— WHAT IS EXPECTED —
Reproduce the complete set of records exactly. No picture is to appear in the copy.

[RECORDS PROVIDED]

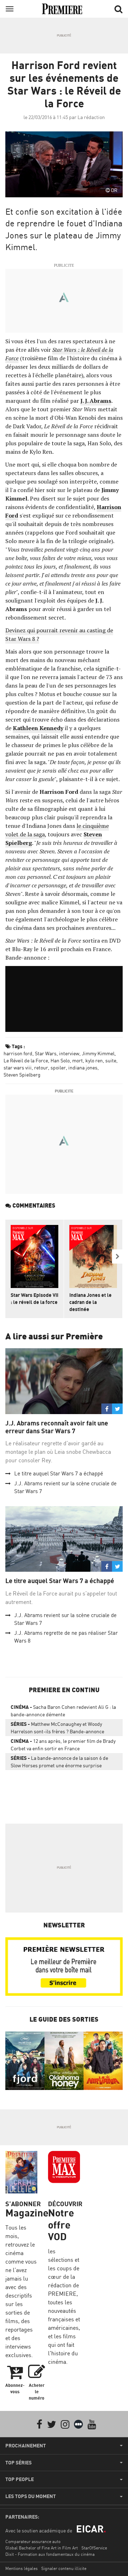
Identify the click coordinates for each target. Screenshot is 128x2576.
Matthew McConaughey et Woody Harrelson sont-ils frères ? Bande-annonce (57, 1727)
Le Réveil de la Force (26, 1060)
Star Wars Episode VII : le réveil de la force (34, 1298)
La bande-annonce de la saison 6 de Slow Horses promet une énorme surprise (59, 1761)
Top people (19, 2479)
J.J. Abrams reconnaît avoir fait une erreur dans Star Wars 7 (56, 1427)
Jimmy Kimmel (98, 1053)
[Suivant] (117, 1256)
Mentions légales (21, 2568)
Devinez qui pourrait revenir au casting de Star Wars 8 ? (59, 634)
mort (77, 1060)
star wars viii (18, 1067)
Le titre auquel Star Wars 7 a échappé (58, 1473)
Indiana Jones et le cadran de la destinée (90, 1302)
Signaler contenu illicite (63, 2568)
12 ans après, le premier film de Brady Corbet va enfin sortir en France (63, 1744)
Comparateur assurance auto (32, 2541)
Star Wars (46, 1053)
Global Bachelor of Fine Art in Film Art (41, 2547)
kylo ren (94, 1060)
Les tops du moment (30, 2496)
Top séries (18, 2462)
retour (41, 1067)
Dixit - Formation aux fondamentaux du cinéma (50, 2554)
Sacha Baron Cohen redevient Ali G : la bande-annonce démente (63, 1710)
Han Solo (60, 1060)
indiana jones (82, 1067)
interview (69, 1053)
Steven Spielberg (22, 1075)
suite (110, 1060)
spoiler (58, 1067)
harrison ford (18, 1053)
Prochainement (25, 2445)
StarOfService (94, 2547)
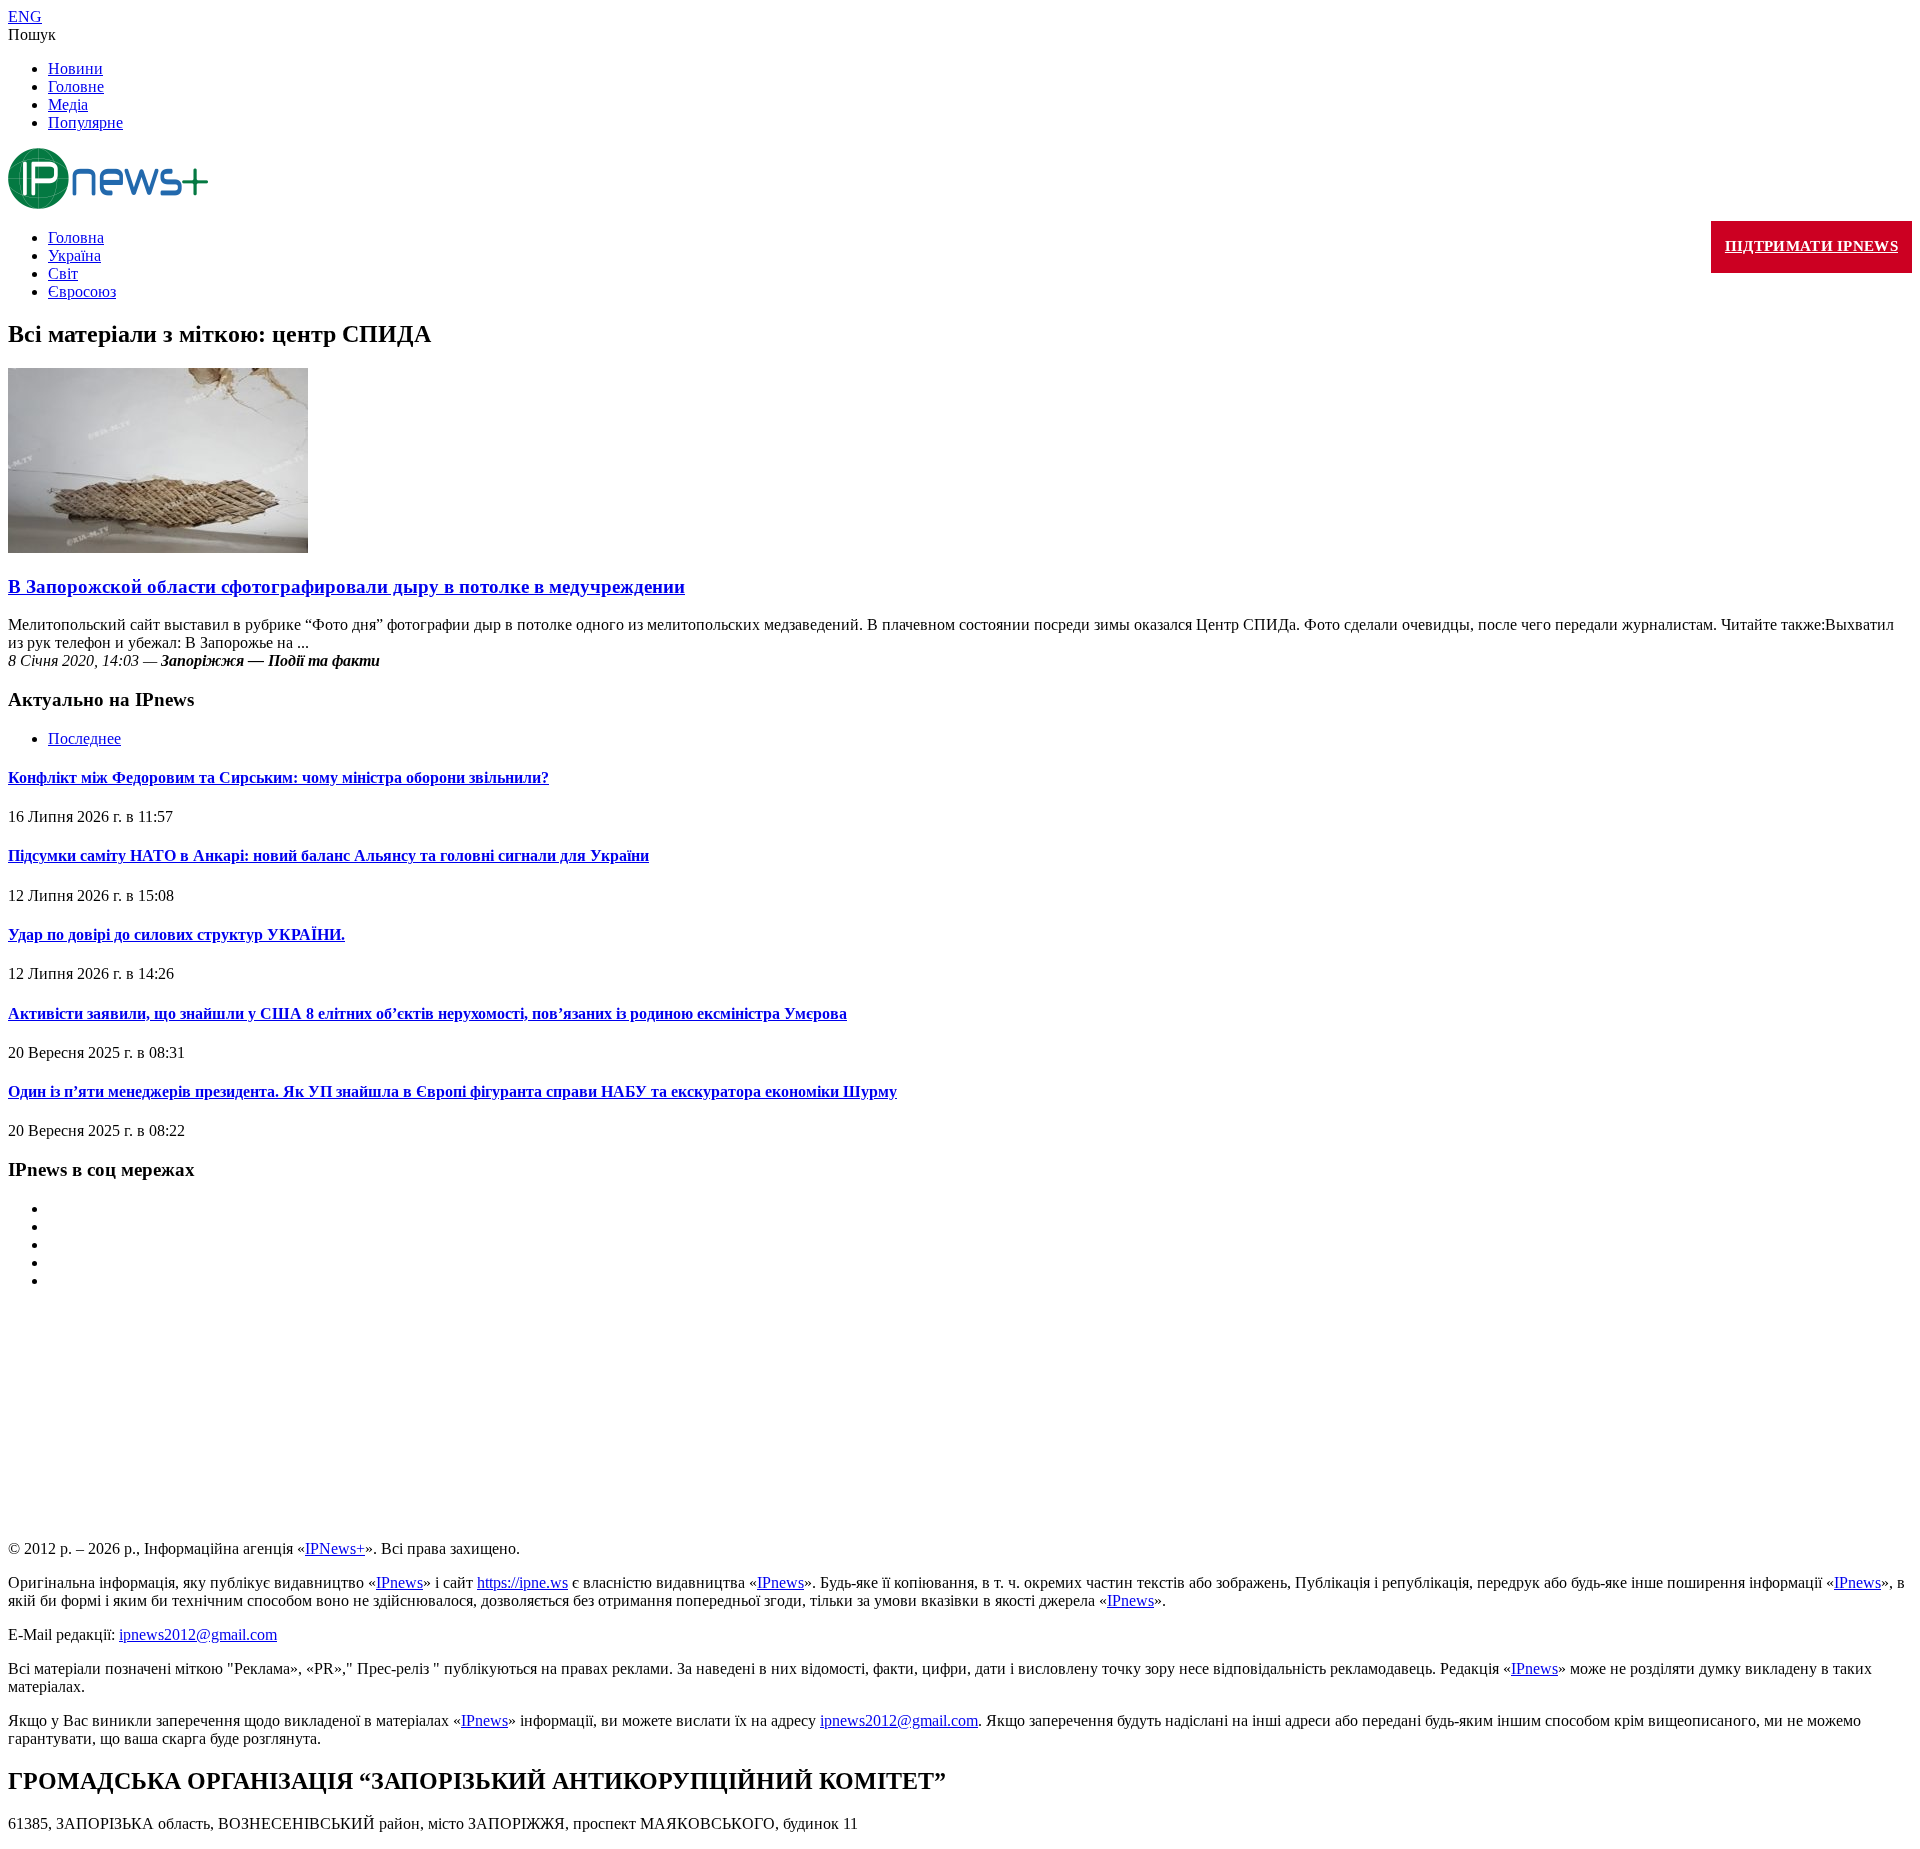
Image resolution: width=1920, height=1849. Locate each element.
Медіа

[/RECORDS PROVIDED]

— OUTPUT OF THE TASK —
Identify the click coordinates for each target. Screenshot is 128x2576.
Matthew McConaughey et Woody Harrelson sont-ils frères ? Bande-annonce (57, 1727)
Le Réveil de la Force (26, 1060)
Star Wars Episode VII : le réveil de la force (34, 1298)
La bande-annonce de la saison 6 de Slow Horses promet une énorme surprise (59, 1761)
Top people (19, 2479)
J.J. Abrams reconnaît avoir fait une erreur dans Star Wars 7 (56, 1427)
Jimmy Kimmel (98, 1053)
[Suivant] (117, 1256)
Mentions légales (21, 2568)
Devinez qui pourrait revenir au casting de Star Wars 8 ? (59, 634)
mort (77, 1060)
star wars viii (18, 1067)
Le titre auquel Star Wars 7 a échappé (58, 1473)
Indiana Jones et le cadran de la destinée (90, 1302)
Signaler contenu illicite (63, 2568)
12 ans après, le premier film de Brady Corbet va enfin sortir en France (63, 1744)
Comparateur assurance auto (32, 2541)
Star Wars (46, 1053)
Global Bachelor of Fine Art in Film Art (41, 2547)
kylo ren (94, 1060)
Les tops du moment (30, 2496)
Top séries (18, 2462)
retour (41, 1067)
Dixit - Formation aux fondamentaux du cinéma (50, 2554)
Sacha Baron Cohen redevient Ali G : la bande-annonce démente (63, 1710)
Han Solo (60, 1060)
indiana jones (82, 1067)
interview (69, 1053)
Steven Spielberg (22, 1075)
suite (110, 1060)
spoiler (58, 1067)
harrison ford (18, 1053)
Prochainement (25, 2445)
StarOfService (94, 2547)
Image resolution: width=1920, height=1849. Locate each element.
Медіа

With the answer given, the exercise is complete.